The best Uber I rode in was also the last one before the insurance adjuster came the next day to drop the total-loss bombshell on my psyche. My driver picked me up from work driving a Lincoln Town Car, one of the last such examples of Ford’s Panther Body. A former hire car picked up at auction by my driver, this boat took only five of the thirty minutes I spent in it to convince me why it is what every cab and limo company used since their introduction.

The rear seat had the kind of legroom you get in the front seat when you’ve slid it all the way back. That’s impressive to someone of a 6’4” stature like myself. And the seat had some give at the edge, which eased entry and exit. The designers of my dad’s Honda Fit must have been aiming for seat support, so it’s stiff at the front, restricting already-limited movement when sliding to the middle seat. Not that I ever really sit in the middle-rear seat in any car since my final growth spurt somewhere back in high school; people now just look up at me and say, “Yeah, you should probably sit up front.”

Perhaps that’s my message to Uber: When you go to a fully-autonomous fleet (which you will eventually, let’s be honest), it’ll be in your best interest to equip a fleet of Lincoln Town Cars. This nearly-40 year-old platform nailed it for rear passenger comfort before your founders were allowed to use a pack of crayons with more than eight colors. At least I think so; I’ve never been in a 1979 Ford LTD, so improvements may have been made since then.

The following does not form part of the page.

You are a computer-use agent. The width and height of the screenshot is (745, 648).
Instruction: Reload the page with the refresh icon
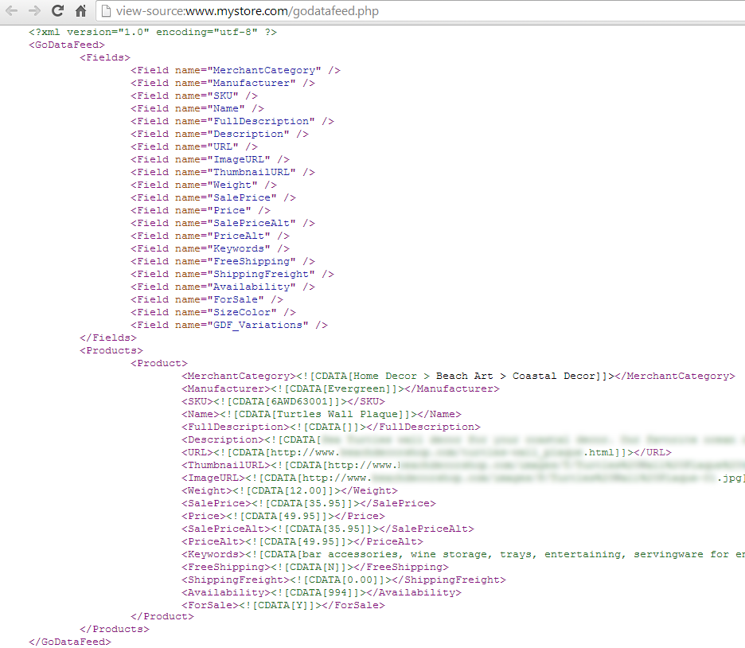coord(57,11)
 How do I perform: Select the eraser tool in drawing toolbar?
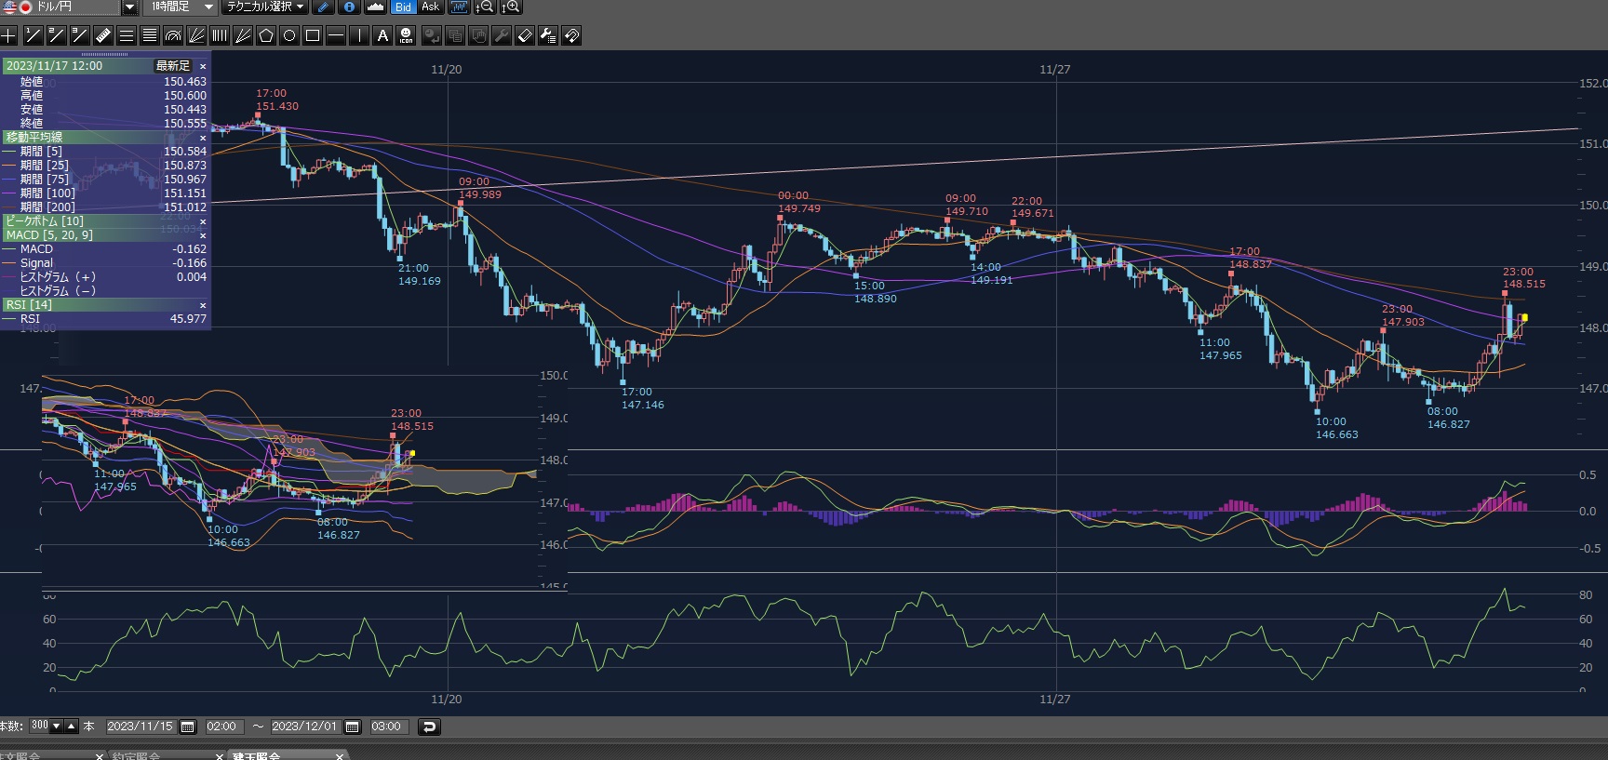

These are the thoughts that occupy my time as Eddie sits in my apartment complex’s garage, preserving his state until the insurance adjuster can take a look. Once he does and gives his verdict, I take the Sunfire down to my parent’s house, where the work can be done. Because my lease forbids auto repairs on the premises. On the one hand, I get it; they don’t want the place looking like a salvage yard with transmissions and orphaned bumpers littering the property. On the other hand, I had to be sneaky when Eddie snapped a brake hose in the garage before I’d set off for a movie date.

With Eddie squared away at la maison de ma famille, my dad can take a closer look at the damage. I defer to him because, despite my extensive YouTube tutorial viewing, he has far more experience with these things than I do. No matter how much you think you know, there’s always someone who knows better, and it’s usually Dad.

Dad’s eye sees it’s not too bad, frame bending aside. But that’s for another post. Until then, insurance has sprung for a rental, so we head to Enterprise, who must have seen that insurance is footing the bill and said, “Oh, you’re getting this car.”

The guy at the desk said, “Is a Cherokee okay?” and I’m thinking the Dart-based crossover, so I said, “Yeah, sure.” It hadn’t occurred to me he might have appended the “Grand” prefix to that model. With this behemoth, the insurance-backed rental budget will be depleted in about a week. Well, played, sir.

But that Jeep is nice. Like, ole-timey gangster-nice. Every fiber of my being is screaming, “Don’t get used to it, don’t get used to it…” But it’s so nice…

Objectively, the interior is well-constructed, electronic amenities are plentiful, and it has an opulence-inspiring sunroof. Subjectively, driving dynamics aren’t as direct as my Sunfire, especially with the eight-speed gearbox and high center of gravity. But it’s still so very nice…

Bear in mind, however, that my list of luxury features still includes “power windows.”

It’s also overkill for one guy commuting. So, I look forward to getting Eddie back to driving condition. Until then, I comfort myself in the knowledge that I can park just about anything as big as that Jeep.

As a side note, does anyone else find rear-view backup cameras disorienting? I found myself just turning my head around to park using my own depth perception every time.